Feeling guilty about all that profit

Discussion in 'More Serious Topics' started by Joeslogic, Jun 17, 2008.

  1. Joeslogic

    Joeslogic Active Member

    Messages:
    8,426
    Selling gas retail has Exxon feeling guilty about getting so damn rich. So to even things up they are selling their stations.

    Maybe now all those envious people that hated to see "Big Oil" sticken it to the "common man" can now cashin on a huge oppertunity and get FILTHY RICH!

    Here is the story:

    Despite the pain at the pump for consumers, the retail side of the gasoline business isn't that profitable, if at all. Gas station owners have known this all along. Most now hope they get enough traffic at their stations to make money on auto repairs or food and drink sales.

    Exxon Mobil, proclaimed by the no-drill demagogues to be the poster child for gas gouging, recognizes this as well, deciding to unload its 800 company-owned stations and an additional 1,400 dealer-operated locations to distributors.

    Still, Democrats will say Exxon and its unindicted co-conspirators still make obscene profits. The fact is that American oil companies in 2007 had an 8.3% profit margin, compared with 8.9% for all U.S. manufacturing. The cigarette and beverage companies' profit margin was 19.1%. Drug companies made 18.4%.

    Nobody complains about profits made by politically connected ethanol producers such as Archer Daniels Midland. Since February 2006, the congressionally mandated use of heavily subsidized and energy-inefficient ethanol has caused the price of corn, wheat and soybeans to increase more than 200%. Isn't this price-gouging?

    The ability of an Exxon Mobil to manipulate profits is a myth. As Stephen Simon of Exxon Mobil pointed out in the recent congressional show trial, America's largest oil and gas corporation accounts for only 3% of global oil production and 6% of global refining capacity. It controls only 1% of global petroleum reserves.

    Price — and profits — are driven by global supply and demand. Yes, price is also driven by speculators. But the way to increase supply, and punish speculators, is to drill wherever oil exists in the U.S.

    House Speaker Nancy Pelosi, on whose watch gas prices have increased 75%, says "the fact is we can't drill our way out of this problem." Tell that to Joe Sixpack filling up his pickup on the way to work. Pelosi would rather continue to send $500 billion a year to the likes of Venezuela's Hugo Chavez, who spends the money undermining U.S interests and funding an armed insurrection against U.S. ally Colombia.

    We already drill in Alaska. More than 15 billion barrels of oil have been sent down the Alaska pipeline from Prudhoe Bay, just 60 miles west of the Arctic National Wildlife Refuge, over the last three decades, much more than the six months' supply predicted by critics.

    As Energy Secretary Samuel Bodman notes, the development "footprint" would be minimal: "ANWR, in its totality, is about the size of South Carolina, and the area where we believe the hydrocarbons are located is about the size of Delaware, not to mention the exploration site would be no larger than about the size of (Boston's) Logan International Airport."

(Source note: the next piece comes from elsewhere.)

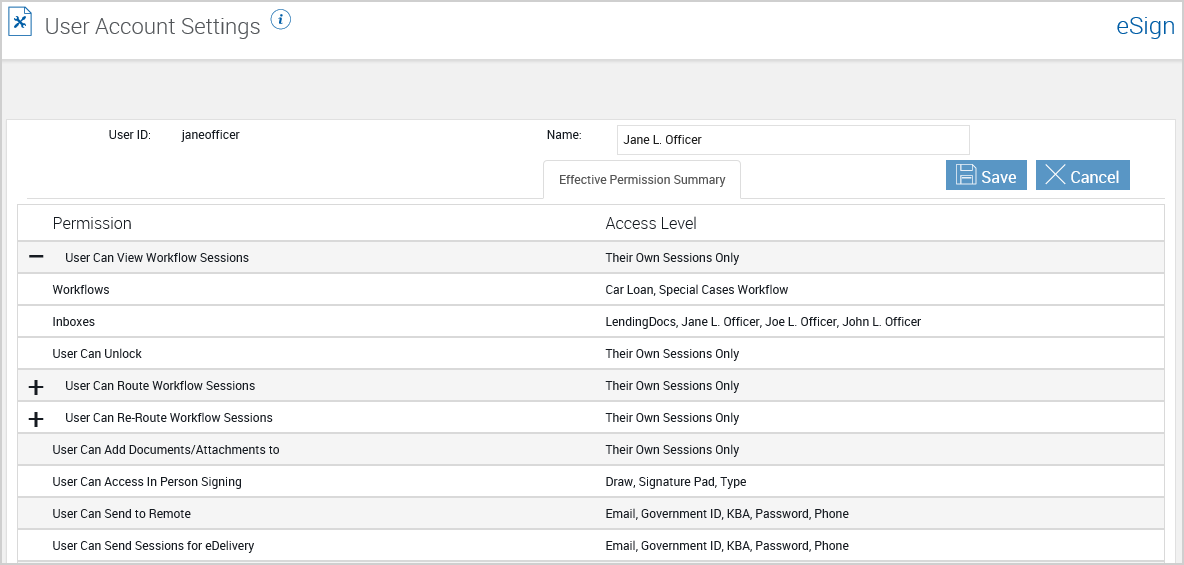Click the wrench document icon in header
Image resolution: width=1184 pixels, height=565 pixels.
[x=20, y=23]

    As for the "pristine" wilderness, the tiny portion of ANWR where drilling would occur is what hell would look like if it ever froze over. Winter on the coastal plain lasts for nine months. Total darkness reigns for 58 days. The temperature drops to 70 degrees below zero without the wind chill. Your spit freezes before it hits the ground.

    Unfortunately, GOP nominee John McCain's energy policy has been, well, inconsistent. He opposes drilling in ANWR because he considers it a historical treasure like the Grand Canyon.

    Two House Republicans previously opposed to drilling in ANWR, Reps. Jim Walsh of New York and Roscoe Bartlett of Maryland, announced Thursday that they'd now support drilling there. Some would call it flip-flopping. We'd call it coming to your senses.

    Bartlett said: "There will be environmental impact (but) I believe the environmental impact pales compared to the need."

    Technology has advanced since we drilled the first well in Prudhoe Bay. Similarly, to get the trillion barrels in the shale rock in the Green River formation out west, we don't have to strip-mine the Rockies. According to the Rand Corporation, the up to 1.8 trillion barrels of oil can be extracted safely with a new technology which uses superheated steam to extract the oil from the porous rock.

    All John McCain has to do is do what his congressional colleagues have done — concede that the need and benefits to extract the huge reserves under American soil and in American waters for the American people exceed the risks.

    The country will then say thank you, President McCain. A clear majority wants to drill here, and drill now. Otherwise, we all may be riding a caribou to work.